Looks like mktemp is now provided by coreutils.  No wonder.  This block has been bugging me (read: I’ve been ignoring it) for months.

To fix just unmerge mktemp and update coreutils.

Update: Same for the setarch / util-linux block should you come across it.  Unmerge setarch.

Scratch that Etch

Tuesday, May 27th, 2008

This post comes via notes taken from another blog… seemingly gone awol.   Here for posterity.

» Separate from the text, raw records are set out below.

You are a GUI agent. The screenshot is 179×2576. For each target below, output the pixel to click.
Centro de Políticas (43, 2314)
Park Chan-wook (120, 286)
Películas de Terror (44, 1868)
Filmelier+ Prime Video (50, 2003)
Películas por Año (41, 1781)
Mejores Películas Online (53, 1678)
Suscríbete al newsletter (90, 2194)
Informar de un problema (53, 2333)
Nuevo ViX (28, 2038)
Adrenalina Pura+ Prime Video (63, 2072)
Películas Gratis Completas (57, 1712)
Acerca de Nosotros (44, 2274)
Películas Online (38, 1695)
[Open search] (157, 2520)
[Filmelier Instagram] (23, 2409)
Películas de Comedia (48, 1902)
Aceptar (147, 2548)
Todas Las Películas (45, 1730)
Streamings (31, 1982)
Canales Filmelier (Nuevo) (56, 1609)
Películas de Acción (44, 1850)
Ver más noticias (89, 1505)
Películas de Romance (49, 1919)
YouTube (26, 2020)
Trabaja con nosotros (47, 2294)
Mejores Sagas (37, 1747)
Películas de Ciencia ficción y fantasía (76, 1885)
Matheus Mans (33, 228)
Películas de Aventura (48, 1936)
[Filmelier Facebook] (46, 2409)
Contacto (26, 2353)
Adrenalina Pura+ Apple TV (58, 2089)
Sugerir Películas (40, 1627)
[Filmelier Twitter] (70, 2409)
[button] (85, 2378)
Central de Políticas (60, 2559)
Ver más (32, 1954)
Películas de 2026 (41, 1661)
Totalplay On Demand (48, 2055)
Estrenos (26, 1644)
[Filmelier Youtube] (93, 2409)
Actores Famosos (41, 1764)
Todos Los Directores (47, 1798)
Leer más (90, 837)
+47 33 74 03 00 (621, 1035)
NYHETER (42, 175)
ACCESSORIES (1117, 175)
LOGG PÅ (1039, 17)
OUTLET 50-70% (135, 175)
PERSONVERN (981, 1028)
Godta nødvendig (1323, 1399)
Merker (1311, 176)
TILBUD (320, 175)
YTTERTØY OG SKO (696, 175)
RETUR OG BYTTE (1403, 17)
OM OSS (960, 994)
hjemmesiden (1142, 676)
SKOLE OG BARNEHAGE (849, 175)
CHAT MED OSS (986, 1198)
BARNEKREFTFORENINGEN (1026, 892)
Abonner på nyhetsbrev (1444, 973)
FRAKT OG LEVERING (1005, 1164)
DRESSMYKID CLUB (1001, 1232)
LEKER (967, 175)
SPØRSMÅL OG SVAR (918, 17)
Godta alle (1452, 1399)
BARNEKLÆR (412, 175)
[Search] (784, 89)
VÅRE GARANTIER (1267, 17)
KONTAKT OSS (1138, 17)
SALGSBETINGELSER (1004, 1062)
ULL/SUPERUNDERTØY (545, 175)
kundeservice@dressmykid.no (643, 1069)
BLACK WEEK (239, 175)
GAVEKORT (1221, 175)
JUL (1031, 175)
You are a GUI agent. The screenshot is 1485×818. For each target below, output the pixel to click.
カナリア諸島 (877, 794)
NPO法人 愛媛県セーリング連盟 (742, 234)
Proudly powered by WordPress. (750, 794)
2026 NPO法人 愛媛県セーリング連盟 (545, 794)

Etch naturally has an older version of WordPress.  To upgrade to a more recent, possibly though unlikely more secure version,  the easiest way is to change your tracking to testing, install WordPress and then change back.  How to do it:

1.  Edit your /etc/apt/sources.list to track testing. If your sources.list says etch or stable, change that to testing.  For example if your source.list has:

deb http://debian.lcs.mit.edu/debian etch main contrib non-free
deb-src http://debian.lcs.mit.edu/debian etch main contrib non-free

change those to:

deb http://debian.lcs.mit.edu/debian testing main contrib non-free
deb-src http://debian.lcs.mit.edu/debian testing main contrib non-free

2.  After you change your tracking to testing do an apt-get update.

apt-get update

3.  Install WordPress

apt-get install wordpress

this may pull in a few new php libraries, such as libphp-phpmailer.  Let it.

4.  Change your tracking back to Etch. just reverse what you did in step 1. that is change testing back to etch.

5.  Clean everything up.

apt-get clean && apt-get update

After all this is done, login back in as admin to wordpress, and it will tell you that you have to update your WordPress database tables.  Do that and you’re done.